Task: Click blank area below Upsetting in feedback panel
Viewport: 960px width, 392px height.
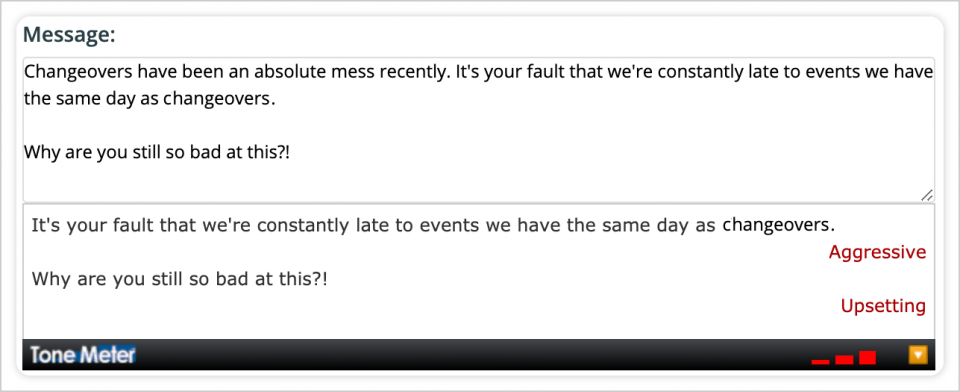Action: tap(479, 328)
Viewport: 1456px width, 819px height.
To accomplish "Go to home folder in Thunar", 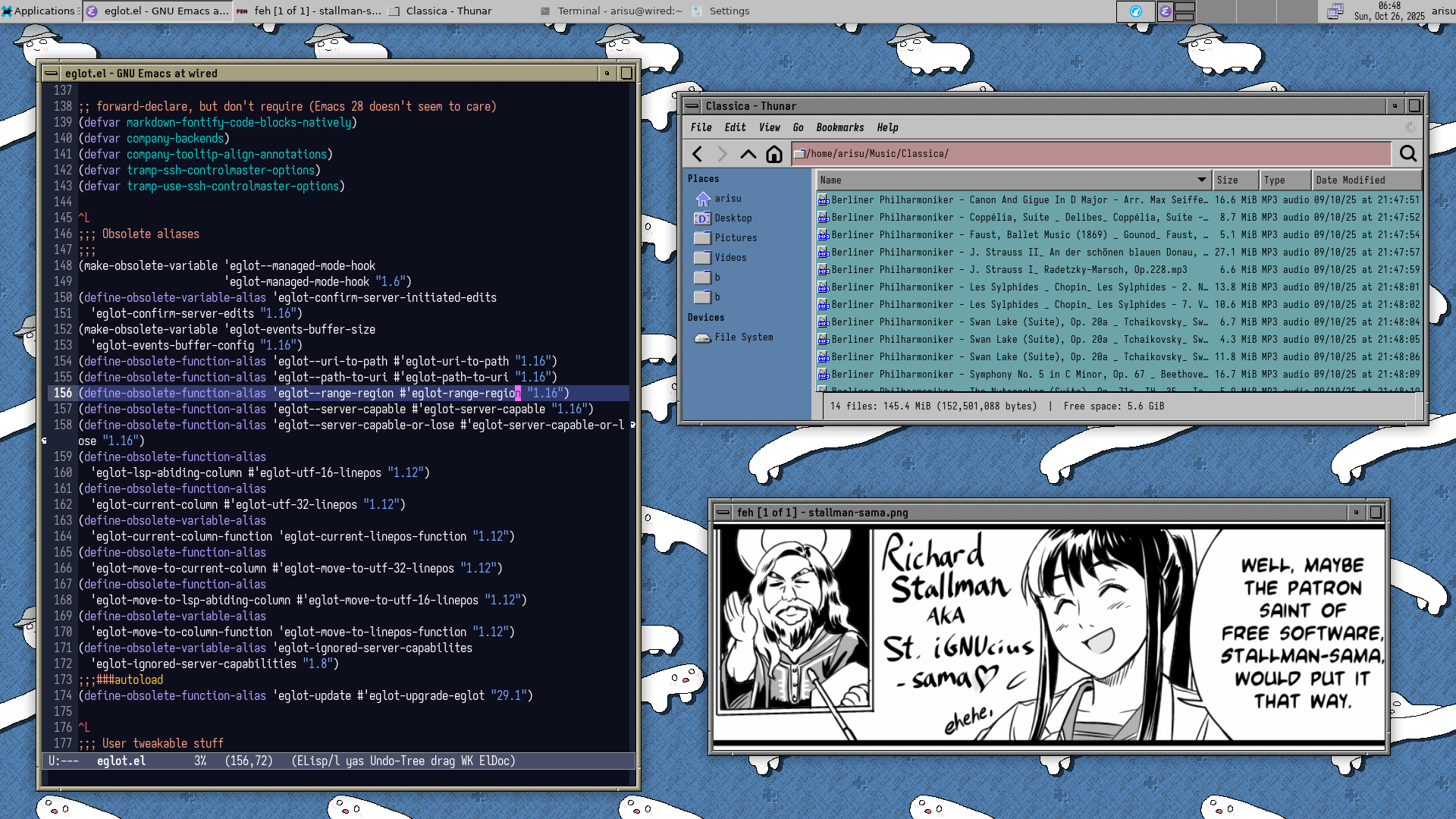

* * *

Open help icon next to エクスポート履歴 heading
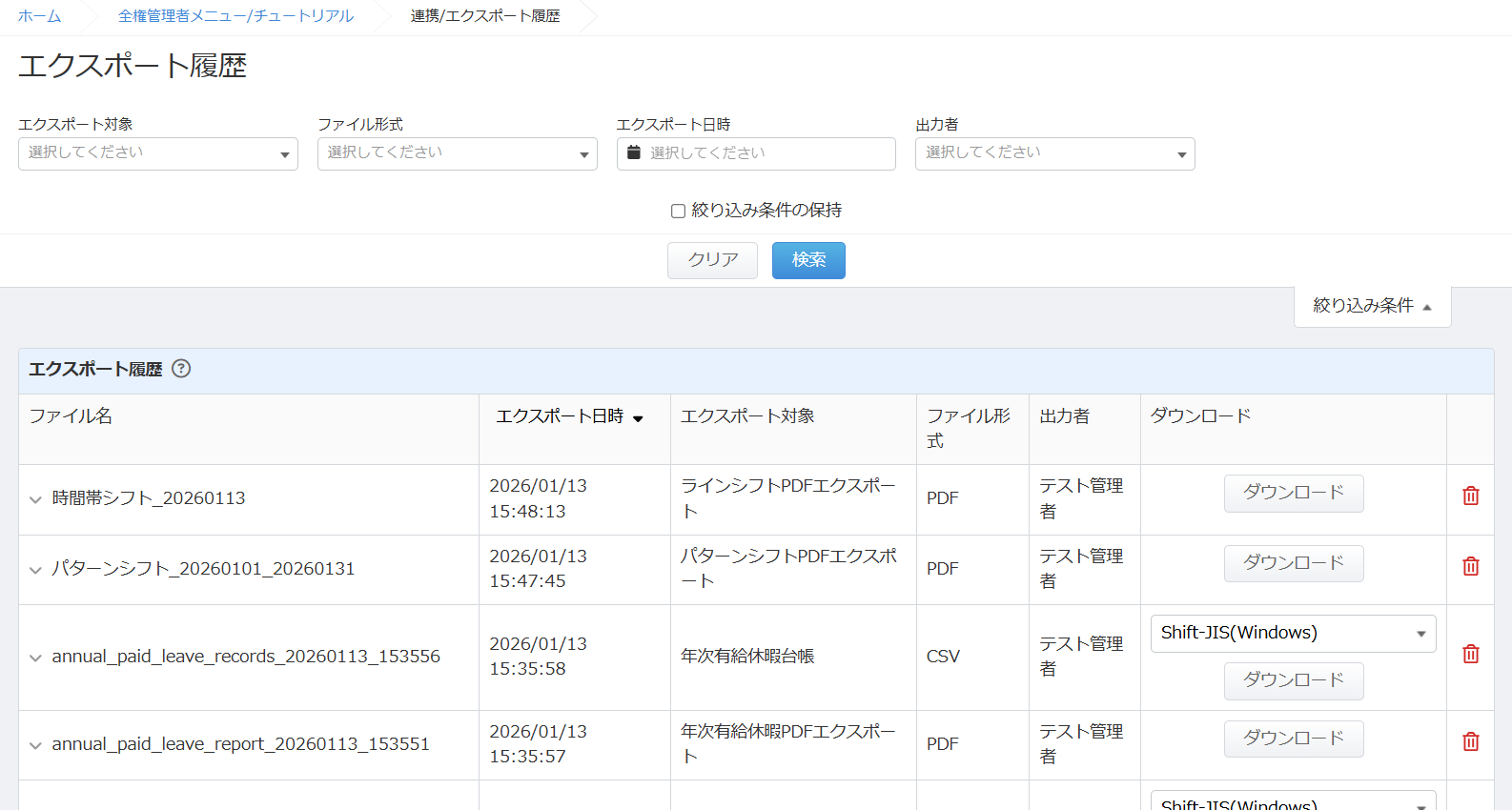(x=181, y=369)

To do: Please pull out each line in the records above that contains the word "height", and copy those lines.

Task solution:
Viewport: 960px width, 392px height.
Viewport: 1456px width, 819px height.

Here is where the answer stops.